In that spirit we bid farewell to the longest-serving monarch and someone Jamaicans deeply admired, as evidenced by the tumultuous reception she always received during her visits here.
Of course, Jamaicans would have been proud to see television images flashed by the big cable news outlets of our own Governor General Sir Patrick Allen, representative of the head of State, and Prime Minister Andrew Holness and Mrs Holness at the well-choreographed funeral service in London.
There are many Jamaicans who have no love for the monarchy and, indeed, the movement here to become a republic with our own head of State is growing. The Government, with the tacit support of the Opposition, has vowed to go that route. We hope that in doing so Jamaica will not throw out the baby with the bathwater, notably the UK Privy Council.
To admire The Queen is not necessarily to disavow one's views on the issues about which many remain uncomfortable with Britain over the disastrous consequences of slavery and colonialism that, let us admit, preceded her reign.
We, too, wish she had done more to compensate for the hurt and loss suffered by our forebears. But we will always remember her firm stance against the villainous system of apartheid in South Africa and her solid support for South African President Mr Nelson Mandela, the late freedom fighter.
Readers will recall that, in a rare move against royal tradition in the mid-1980s, she made it known to then British Prime Minister Margaret Thatcher that she supported tougher sanctions against the apartheid regime to help bring it to an end, whereas the first woman head of the British Government had wanted to stick with ineffective negotiations.
The Queen sided with 48 countries of the British Commonwealth and in the end Mrs Thatcher agreed to impose sanctions. Apartheid came to an end in 1994, four years after she was ousted from the House of Commons as prime minister.
We have no doubt that Queen Elizabeth's example as a resolute woman leader would have gone a far way in helping Britain to comfortably choose three women, starting with Mrs Thatcher, as heads of Government, the other two being Mrs Theresa May and recently Mrs Liz Truss.

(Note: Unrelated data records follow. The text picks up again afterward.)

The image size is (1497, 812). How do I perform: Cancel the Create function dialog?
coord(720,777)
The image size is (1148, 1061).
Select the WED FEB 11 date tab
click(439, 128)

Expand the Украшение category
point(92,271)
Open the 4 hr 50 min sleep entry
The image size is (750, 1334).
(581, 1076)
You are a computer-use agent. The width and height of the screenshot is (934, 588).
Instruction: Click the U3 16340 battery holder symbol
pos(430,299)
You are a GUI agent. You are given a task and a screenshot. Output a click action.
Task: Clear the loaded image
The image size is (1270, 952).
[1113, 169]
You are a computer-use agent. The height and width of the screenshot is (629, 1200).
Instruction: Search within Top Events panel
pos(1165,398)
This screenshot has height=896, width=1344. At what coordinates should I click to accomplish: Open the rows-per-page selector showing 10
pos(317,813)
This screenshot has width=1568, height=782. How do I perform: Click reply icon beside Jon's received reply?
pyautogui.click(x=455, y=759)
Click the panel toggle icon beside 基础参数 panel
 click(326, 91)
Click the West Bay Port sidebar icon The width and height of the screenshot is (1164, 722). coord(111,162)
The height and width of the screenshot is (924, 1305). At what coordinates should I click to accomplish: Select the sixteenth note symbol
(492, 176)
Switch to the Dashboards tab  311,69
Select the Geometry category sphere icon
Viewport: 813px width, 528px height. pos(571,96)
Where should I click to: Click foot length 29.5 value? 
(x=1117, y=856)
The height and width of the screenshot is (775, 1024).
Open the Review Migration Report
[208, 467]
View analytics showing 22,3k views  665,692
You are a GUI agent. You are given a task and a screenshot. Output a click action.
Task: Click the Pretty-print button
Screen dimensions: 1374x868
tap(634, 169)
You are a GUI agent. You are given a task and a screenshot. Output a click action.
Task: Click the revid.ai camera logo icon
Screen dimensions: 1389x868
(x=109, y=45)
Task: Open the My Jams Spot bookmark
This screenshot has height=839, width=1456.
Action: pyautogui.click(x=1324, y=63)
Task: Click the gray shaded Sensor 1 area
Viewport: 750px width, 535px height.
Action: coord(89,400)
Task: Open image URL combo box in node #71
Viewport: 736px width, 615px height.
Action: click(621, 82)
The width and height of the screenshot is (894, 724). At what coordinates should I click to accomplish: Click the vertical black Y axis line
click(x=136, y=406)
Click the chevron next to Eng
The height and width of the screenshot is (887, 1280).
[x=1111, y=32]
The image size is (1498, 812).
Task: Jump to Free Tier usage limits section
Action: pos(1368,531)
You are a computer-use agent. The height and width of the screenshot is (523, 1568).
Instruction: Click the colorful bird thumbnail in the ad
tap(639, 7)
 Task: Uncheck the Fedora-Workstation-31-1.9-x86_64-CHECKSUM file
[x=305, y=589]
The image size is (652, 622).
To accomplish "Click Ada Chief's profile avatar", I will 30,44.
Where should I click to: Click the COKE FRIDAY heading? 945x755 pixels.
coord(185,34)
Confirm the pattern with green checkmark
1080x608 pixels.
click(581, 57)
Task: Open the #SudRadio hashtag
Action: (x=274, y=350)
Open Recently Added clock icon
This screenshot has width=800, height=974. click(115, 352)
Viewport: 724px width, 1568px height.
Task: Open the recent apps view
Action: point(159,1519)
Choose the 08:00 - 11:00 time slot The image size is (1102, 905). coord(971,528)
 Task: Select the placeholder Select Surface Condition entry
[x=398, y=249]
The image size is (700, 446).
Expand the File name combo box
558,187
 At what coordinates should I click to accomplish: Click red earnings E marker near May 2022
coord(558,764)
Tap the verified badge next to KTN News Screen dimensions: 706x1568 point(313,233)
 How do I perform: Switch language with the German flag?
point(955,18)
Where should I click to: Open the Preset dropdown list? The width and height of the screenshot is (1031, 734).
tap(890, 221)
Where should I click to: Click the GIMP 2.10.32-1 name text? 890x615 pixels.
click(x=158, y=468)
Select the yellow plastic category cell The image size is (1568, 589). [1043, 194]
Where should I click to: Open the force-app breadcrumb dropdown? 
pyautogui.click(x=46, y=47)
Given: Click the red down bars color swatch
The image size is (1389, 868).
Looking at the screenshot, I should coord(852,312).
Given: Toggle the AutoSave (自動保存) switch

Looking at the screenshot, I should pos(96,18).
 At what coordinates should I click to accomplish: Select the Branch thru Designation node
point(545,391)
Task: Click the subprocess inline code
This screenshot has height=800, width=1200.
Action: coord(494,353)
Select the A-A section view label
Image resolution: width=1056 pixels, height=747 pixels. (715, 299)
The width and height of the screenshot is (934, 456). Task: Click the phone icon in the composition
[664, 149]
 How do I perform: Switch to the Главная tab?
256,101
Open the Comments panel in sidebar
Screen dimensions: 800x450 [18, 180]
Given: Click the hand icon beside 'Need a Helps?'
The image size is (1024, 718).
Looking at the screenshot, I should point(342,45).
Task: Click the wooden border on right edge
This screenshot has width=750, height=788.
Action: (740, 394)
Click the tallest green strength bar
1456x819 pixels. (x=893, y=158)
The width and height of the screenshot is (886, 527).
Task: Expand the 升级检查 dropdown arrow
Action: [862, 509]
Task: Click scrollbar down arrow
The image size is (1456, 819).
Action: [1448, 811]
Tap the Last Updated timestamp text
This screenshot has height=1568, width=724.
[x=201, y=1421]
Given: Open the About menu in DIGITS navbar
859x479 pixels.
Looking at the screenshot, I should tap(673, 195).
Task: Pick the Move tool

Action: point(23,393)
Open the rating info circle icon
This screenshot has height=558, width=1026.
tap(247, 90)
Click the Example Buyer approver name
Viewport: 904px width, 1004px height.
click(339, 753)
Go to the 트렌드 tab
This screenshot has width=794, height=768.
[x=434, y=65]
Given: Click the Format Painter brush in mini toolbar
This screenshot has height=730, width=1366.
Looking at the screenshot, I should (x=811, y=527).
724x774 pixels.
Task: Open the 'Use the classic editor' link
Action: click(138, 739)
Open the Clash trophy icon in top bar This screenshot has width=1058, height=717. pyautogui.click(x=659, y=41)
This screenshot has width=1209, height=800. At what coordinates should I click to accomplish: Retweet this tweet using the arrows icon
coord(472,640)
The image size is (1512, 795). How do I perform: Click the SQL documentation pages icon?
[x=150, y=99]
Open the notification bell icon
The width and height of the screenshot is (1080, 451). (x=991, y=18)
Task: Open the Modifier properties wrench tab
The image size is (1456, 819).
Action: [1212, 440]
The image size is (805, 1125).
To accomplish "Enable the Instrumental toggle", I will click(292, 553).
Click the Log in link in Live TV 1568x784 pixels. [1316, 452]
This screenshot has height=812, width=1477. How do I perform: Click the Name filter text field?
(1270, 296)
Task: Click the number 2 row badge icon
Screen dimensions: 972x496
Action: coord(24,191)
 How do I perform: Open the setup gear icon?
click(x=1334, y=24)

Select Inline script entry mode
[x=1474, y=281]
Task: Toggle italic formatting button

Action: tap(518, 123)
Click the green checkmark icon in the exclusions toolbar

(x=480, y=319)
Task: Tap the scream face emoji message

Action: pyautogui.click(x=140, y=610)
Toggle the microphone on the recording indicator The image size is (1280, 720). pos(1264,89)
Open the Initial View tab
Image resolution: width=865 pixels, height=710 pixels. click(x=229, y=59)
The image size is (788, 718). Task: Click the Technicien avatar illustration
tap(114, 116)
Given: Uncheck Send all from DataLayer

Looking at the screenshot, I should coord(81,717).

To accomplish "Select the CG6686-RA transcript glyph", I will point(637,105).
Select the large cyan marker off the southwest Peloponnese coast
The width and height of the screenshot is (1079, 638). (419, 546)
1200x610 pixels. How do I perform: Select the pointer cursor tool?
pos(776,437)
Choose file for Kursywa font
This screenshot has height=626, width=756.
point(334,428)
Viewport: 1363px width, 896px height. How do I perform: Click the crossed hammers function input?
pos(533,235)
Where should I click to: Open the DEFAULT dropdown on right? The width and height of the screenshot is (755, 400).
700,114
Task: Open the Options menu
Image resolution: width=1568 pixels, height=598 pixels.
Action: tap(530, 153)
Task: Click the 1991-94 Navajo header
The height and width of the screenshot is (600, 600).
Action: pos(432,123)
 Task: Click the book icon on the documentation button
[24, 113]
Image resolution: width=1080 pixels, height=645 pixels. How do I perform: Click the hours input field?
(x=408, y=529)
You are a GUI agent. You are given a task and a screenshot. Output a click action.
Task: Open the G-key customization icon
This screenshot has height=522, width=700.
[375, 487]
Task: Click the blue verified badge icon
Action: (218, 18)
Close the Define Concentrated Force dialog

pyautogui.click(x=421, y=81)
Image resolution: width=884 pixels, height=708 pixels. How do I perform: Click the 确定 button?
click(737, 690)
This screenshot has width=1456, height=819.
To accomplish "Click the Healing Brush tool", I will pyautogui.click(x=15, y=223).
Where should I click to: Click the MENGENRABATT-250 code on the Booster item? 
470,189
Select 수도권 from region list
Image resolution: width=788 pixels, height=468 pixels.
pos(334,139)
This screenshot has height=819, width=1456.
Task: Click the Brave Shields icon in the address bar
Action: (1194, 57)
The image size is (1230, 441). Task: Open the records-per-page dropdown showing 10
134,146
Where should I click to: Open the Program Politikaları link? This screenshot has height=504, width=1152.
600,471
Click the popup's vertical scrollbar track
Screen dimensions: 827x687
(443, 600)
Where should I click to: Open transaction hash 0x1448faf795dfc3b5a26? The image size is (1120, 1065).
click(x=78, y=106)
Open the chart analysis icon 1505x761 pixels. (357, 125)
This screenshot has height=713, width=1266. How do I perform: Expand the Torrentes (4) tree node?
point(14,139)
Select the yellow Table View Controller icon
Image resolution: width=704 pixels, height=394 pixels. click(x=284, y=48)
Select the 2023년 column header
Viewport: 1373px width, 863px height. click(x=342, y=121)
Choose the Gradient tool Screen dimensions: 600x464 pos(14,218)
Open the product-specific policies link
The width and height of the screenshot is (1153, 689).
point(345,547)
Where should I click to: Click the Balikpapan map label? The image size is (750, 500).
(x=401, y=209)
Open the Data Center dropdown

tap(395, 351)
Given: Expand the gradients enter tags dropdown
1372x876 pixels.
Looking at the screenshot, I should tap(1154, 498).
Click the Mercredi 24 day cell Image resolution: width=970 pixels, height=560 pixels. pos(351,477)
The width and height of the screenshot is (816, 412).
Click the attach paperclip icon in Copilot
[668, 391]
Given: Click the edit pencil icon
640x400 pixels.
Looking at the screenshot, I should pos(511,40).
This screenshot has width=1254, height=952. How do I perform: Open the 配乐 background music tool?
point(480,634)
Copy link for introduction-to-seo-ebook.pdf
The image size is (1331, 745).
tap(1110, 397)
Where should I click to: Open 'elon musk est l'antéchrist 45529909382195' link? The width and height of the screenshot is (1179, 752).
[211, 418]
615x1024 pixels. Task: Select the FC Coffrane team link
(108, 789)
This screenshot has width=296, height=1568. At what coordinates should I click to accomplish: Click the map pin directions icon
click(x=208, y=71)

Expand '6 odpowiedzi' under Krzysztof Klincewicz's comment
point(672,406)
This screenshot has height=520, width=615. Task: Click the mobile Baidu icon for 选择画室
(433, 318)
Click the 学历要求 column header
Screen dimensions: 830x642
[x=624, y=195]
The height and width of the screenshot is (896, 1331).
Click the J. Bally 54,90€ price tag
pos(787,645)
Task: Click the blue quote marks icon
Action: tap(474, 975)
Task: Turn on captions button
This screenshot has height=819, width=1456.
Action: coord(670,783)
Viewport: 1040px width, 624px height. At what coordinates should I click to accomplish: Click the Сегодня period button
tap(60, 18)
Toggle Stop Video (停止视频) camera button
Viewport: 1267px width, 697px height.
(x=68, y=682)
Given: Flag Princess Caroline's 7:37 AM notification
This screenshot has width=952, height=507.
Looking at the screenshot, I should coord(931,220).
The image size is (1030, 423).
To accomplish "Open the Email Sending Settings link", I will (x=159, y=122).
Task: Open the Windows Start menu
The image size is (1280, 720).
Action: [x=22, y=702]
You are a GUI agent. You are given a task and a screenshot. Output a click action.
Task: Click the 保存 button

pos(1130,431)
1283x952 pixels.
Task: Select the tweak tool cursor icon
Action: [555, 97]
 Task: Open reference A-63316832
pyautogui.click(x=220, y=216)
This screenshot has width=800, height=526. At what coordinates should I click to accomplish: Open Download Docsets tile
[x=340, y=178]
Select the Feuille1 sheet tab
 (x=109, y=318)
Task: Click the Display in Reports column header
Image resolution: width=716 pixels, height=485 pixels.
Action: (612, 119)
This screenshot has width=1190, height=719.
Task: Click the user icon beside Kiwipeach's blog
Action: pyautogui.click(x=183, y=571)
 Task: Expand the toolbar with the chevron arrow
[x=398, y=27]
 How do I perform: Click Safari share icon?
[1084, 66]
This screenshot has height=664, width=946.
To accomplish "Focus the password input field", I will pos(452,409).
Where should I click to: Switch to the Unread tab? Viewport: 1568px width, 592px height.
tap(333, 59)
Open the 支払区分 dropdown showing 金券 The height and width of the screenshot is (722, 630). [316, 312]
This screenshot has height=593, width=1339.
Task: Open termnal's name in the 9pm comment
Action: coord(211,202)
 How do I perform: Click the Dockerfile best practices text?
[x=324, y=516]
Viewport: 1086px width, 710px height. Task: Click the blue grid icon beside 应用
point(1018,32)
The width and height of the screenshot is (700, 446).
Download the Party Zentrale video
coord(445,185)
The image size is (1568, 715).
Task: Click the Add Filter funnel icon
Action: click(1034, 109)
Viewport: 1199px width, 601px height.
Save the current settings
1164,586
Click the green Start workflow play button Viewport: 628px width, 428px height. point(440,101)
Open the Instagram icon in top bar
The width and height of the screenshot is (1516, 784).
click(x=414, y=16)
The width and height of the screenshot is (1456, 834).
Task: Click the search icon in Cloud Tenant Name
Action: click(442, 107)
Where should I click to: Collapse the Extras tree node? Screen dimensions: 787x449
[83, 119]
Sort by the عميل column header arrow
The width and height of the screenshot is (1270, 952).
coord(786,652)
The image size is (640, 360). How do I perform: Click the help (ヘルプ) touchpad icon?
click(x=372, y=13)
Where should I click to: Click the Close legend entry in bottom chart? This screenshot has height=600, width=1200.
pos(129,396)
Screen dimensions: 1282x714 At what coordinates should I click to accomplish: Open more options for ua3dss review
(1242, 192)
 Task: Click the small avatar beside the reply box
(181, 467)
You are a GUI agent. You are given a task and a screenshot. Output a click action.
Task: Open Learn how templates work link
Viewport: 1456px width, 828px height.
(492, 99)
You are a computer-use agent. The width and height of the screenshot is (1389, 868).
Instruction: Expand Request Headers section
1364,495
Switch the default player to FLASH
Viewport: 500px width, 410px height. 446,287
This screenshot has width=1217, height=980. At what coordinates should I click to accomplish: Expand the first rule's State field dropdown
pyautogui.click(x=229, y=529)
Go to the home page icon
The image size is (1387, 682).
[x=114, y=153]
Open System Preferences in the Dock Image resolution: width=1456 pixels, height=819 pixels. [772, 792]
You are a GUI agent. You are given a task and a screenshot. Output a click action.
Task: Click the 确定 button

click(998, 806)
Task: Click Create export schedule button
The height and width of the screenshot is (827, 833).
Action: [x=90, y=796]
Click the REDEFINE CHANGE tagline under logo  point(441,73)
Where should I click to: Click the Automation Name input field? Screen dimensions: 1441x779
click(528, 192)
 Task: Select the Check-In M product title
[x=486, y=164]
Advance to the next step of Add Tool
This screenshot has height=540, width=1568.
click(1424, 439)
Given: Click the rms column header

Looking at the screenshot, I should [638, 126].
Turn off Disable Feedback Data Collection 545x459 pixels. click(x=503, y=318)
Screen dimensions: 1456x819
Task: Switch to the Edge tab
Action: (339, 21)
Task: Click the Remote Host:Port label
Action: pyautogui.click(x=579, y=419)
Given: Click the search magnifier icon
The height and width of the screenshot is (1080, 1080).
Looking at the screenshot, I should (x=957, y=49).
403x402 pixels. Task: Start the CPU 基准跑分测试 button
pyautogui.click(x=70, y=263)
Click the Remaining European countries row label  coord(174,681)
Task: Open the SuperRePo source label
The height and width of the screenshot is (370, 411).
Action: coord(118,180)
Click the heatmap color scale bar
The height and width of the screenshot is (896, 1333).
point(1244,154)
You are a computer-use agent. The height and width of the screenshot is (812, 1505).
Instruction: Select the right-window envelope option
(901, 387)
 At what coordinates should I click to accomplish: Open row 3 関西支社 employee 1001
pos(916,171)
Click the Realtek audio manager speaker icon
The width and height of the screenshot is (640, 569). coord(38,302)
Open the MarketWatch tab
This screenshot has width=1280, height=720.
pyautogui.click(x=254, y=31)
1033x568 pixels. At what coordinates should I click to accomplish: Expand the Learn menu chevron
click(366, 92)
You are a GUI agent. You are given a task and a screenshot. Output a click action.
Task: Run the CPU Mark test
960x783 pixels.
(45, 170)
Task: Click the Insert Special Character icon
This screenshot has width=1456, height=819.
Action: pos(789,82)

As we welcome King Charles III, The Queen's successor, we hope that the new monarch will work fervently at addressing some of the outstanding issues such as reparation to the descendants of slavery.
In respect of the clamouring for highly valuable crown jewels and other artefacts stolen from several African countries and India, among others, during British colonialism, while it may be difficult to return them, it is not asking too much for the United Kingdom to pay the countries for their property. That would certainly show good faith, while acknowledging a historical wrong.
We wish King Charles good health, strength and a successful reign that will build on the awesome legacy left by his mother.